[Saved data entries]
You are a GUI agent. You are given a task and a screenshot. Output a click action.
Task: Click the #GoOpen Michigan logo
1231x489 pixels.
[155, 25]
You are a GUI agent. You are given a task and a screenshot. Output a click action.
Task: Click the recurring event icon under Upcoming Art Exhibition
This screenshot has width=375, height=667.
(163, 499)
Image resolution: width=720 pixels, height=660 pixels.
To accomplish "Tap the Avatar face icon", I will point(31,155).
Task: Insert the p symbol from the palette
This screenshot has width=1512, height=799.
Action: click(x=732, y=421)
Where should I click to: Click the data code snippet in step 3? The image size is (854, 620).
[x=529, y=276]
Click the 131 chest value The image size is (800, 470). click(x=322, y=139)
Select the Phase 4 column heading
...
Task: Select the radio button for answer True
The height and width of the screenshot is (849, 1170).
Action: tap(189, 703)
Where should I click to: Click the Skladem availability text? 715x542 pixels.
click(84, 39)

#### TASK GOAL:
In the data above, start at the line that has "This screenshot has width=1512, height=799.", stop after the line that has "Select the Phase 4 column heading", and print every line in between exactly as it stands.

#### RESPONSE:
This screenshot has width=1512, height=799.
Action: click(x=732, y=421)
Where should I click to: Click the data code snippet in step 3? The image size is (854, 620).
[x=529, y=276]
Click the 131 chest value The image size is (800, 470). click(x=322, y=139)
Select the Phase 4 column heading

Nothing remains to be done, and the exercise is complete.